Skipped URLs
« on: January 11, 2013, 04:40:44 PM »
I just ran my generator for the first time and it is skipping a large number of pages.  On the changelog it says "400 Bad Request" next to all of them.  Anyone have any suggestions?
Re: Skipped URLs
« Reply #1 on: January 13, 2013, 01:42:47 PM »
Hello,

perhaps your site blocks requests when there are too many of them coming in short time period.
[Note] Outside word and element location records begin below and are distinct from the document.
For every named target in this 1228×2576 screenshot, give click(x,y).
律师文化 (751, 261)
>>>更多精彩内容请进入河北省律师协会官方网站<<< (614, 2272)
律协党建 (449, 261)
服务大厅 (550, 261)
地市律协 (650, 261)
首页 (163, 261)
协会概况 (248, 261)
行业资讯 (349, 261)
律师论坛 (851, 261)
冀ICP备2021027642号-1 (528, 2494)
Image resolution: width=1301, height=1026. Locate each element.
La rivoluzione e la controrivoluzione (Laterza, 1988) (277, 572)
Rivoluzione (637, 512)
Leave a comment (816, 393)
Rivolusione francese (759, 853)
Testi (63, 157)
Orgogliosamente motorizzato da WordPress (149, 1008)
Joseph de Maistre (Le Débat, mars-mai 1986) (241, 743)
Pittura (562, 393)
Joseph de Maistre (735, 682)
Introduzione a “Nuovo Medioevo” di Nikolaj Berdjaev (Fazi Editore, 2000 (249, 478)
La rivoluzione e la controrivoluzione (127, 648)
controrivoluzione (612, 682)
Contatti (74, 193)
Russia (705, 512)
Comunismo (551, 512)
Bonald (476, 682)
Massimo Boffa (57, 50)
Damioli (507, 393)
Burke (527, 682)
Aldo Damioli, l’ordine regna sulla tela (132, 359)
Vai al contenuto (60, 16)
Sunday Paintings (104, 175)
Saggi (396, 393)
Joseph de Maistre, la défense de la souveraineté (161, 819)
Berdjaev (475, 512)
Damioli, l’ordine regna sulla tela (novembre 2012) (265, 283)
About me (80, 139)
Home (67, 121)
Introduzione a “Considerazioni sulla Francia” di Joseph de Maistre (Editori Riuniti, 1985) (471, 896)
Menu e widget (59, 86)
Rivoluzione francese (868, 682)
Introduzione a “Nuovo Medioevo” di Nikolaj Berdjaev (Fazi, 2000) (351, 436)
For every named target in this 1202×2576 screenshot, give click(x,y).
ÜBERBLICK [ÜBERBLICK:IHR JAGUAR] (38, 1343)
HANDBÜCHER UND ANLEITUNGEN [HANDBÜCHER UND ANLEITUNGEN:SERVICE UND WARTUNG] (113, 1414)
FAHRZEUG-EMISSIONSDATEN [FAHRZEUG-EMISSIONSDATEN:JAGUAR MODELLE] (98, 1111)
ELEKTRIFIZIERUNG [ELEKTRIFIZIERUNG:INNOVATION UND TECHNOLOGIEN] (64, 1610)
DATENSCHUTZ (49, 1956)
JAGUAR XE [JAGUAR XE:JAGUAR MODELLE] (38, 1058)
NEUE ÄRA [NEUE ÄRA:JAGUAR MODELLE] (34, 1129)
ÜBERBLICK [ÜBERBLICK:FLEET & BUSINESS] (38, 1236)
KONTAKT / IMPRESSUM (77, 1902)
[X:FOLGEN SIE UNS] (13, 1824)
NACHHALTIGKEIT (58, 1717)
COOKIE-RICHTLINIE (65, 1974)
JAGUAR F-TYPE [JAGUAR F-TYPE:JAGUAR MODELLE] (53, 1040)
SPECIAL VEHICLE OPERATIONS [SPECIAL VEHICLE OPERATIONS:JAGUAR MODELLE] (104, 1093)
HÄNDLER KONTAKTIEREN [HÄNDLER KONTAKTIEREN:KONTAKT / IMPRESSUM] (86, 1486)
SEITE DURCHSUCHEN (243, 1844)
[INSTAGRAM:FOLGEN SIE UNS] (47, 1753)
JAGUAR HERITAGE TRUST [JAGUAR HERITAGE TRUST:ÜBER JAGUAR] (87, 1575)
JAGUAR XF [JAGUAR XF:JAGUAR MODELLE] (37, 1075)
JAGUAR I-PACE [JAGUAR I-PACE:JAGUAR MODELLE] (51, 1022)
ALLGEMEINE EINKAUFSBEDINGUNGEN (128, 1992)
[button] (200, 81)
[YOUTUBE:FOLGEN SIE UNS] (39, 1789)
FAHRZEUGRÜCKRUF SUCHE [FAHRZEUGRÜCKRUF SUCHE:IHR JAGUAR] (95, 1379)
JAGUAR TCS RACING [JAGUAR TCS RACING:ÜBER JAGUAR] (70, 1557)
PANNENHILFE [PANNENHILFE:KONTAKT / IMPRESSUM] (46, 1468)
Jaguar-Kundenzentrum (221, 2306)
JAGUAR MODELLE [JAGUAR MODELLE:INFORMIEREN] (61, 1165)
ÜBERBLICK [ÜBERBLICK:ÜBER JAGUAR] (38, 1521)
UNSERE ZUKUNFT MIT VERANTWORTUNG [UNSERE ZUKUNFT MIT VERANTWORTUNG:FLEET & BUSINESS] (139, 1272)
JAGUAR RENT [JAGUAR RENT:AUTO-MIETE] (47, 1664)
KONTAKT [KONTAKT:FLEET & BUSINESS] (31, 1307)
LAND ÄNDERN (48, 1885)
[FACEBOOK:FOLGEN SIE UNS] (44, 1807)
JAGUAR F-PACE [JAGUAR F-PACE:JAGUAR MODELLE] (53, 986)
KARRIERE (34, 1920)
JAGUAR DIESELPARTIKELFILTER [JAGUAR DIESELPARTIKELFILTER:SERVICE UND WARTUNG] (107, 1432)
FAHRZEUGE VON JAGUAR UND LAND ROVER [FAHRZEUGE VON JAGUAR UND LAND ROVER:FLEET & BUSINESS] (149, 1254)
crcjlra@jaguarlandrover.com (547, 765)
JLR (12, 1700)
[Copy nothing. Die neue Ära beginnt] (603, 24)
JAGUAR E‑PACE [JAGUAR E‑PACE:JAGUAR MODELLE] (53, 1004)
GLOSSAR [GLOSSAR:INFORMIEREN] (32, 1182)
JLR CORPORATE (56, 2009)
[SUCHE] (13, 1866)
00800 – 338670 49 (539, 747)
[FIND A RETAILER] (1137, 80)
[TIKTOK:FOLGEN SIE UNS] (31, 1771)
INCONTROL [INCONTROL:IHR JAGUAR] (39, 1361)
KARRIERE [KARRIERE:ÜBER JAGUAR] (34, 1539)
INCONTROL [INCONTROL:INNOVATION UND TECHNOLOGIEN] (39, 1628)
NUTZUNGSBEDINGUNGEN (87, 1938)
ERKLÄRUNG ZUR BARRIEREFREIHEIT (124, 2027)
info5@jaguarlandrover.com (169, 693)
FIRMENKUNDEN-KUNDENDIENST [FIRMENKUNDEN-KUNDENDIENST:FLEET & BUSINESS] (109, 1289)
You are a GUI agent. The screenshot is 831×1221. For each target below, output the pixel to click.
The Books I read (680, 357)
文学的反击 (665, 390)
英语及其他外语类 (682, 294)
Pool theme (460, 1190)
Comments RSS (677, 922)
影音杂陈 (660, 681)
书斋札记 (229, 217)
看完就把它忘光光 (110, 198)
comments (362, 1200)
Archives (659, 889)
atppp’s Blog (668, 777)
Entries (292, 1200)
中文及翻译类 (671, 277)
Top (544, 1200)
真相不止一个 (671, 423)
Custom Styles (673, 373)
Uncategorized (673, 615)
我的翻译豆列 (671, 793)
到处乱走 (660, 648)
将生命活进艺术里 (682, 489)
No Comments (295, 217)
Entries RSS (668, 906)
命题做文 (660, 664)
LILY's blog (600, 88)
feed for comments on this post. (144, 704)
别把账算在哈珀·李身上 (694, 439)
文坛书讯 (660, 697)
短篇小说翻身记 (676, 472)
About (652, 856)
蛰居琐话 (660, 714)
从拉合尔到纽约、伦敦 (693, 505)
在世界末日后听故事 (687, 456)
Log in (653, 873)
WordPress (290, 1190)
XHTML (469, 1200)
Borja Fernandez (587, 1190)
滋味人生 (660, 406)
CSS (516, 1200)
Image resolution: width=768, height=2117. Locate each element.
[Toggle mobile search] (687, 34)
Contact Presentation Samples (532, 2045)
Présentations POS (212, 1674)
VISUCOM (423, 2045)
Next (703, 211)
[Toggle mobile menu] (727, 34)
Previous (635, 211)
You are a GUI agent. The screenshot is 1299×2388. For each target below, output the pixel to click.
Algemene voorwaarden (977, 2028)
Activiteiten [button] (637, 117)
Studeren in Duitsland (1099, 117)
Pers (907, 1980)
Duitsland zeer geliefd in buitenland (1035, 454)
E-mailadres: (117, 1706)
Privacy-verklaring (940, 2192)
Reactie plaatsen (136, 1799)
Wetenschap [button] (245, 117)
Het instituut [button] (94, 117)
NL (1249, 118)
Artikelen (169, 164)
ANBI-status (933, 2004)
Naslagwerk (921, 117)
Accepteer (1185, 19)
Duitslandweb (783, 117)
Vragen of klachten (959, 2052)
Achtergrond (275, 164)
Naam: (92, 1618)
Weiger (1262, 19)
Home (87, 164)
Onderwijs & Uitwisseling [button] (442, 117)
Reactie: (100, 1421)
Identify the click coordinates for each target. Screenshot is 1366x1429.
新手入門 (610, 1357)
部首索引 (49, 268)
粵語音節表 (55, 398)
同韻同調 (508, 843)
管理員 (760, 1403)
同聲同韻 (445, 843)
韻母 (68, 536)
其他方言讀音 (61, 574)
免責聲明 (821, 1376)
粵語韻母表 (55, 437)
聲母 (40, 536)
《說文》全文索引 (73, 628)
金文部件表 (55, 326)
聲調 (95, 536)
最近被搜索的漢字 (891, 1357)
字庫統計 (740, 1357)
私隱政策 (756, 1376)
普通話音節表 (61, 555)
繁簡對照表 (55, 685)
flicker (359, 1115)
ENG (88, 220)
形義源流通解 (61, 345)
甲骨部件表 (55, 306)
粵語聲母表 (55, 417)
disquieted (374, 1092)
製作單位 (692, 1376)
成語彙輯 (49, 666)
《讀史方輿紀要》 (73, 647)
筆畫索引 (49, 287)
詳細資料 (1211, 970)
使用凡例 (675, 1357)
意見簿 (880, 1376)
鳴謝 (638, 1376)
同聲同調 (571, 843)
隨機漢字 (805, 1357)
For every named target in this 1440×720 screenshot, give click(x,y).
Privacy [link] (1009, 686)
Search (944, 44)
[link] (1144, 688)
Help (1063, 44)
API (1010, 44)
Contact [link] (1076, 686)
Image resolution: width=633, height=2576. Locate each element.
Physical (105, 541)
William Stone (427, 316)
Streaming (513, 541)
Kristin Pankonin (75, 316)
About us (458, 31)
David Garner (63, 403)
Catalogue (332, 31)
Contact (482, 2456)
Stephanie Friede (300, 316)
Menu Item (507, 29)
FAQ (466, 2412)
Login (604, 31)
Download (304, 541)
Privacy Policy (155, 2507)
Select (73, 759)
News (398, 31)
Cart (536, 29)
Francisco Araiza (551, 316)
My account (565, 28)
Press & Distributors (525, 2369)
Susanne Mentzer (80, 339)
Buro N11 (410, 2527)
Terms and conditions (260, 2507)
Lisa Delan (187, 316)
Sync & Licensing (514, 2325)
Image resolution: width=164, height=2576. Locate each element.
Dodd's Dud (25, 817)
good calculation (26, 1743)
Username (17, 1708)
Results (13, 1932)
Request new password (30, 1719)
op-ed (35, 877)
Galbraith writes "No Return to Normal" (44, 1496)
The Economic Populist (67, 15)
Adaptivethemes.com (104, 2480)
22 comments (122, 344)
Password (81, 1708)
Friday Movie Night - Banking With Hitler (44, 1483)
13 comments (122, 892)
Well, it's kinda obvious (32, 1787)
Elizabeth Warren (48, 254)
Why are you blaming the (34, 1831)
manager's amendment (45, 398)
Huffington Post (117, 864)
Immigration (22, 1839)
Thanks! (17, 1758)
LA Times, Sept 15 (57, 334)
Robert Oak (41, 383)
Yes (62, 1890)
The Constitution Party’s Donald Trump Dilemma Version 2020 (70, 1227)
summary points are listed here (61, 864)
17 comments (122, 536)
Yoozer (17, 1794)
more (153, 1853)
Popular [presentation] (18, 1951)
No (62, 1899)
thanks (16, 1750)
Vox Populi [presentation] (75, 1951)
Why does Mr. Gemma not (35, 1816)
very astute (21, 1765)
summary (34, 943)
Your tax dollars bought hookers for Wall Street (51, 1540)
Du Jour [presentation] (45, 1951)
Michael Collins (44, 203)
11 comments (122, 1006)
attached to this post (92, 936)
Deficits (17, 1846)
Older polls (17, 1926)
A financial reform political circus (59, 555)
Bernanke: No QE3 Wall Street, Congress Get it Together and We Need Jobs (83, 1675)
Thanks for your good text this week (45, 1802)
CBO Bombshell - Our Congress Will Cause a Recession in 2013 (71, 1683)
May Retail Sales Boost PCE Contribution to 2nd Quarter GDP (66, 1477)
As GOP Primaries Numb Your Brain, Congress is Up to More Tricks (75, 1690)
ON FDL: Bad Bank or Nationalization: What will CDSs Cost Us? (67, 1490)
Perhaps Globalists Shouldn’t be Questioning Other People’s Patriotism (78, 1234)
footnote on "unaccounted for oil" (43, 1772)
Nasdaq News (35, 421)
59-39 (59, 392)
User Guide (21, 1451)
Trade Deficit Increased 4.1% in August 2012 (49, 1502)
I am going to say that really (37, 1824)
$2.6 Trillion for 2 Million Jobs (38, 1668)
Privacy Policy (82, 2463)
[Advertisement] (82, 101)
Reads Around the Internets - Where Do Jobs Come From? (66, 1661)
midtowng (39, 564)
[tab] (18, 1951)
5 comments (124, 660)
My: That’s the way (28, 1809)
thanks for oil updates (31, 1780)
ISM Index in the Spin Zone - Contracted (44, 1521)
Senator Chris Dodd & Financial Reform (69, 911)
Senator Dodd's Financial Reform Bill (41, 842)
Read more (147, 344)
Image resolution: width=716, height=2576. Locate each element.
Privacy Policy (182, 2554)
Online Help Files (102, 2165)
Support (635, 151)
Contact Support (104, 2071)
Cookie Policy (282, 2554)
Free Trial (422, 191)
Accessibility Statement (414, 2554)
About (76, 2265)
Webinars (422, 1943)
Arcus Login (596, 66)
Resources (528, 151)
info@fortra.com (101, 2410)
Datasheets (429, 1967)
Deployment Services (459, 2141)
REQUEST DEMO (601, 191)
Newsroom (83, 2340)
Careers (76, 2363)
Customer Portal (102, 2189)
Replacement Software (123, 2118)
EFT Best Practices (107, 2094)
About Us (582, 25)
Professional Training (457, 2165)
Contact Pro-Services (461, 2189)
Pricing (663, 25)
You can try to define 1 second delay after each 1 request in generator configuration to slow down the crawler.
Re: Skipped URLs
« Reply #2 on: January 14, 2013, 05:31:14 PM »
I tried doing that just now and it still isn't working.  As it was running it showed it had scanned more pages than it had added to the sitemap for example:

Links depth: 2
Current page: products/17_AAG-1128-49.html
Pages added to sitemap: 391
Pages scanned: 836 (24,501.0 KB)
Pages left: 2733 (+ 595 queued for the next depth level)
Time passed: 0:16:08
Time left: 0:52:46
Memory usage: 4,804.5 Kb

In the end it has skipped 1000 pages every time I have run it, crawled 4164, and only indexed 431.
Re: Skipped URLs
« Reply #3 on: January 14, 2013, 07:26:53 PM »
Hello,

it looks like your server configuration doesn't allow to run the script long enough to create full sitemap. Please try to increase memory_limit and max_execution_time settings in php configuration at your host (php.ini file) or contact hosting support regarding this.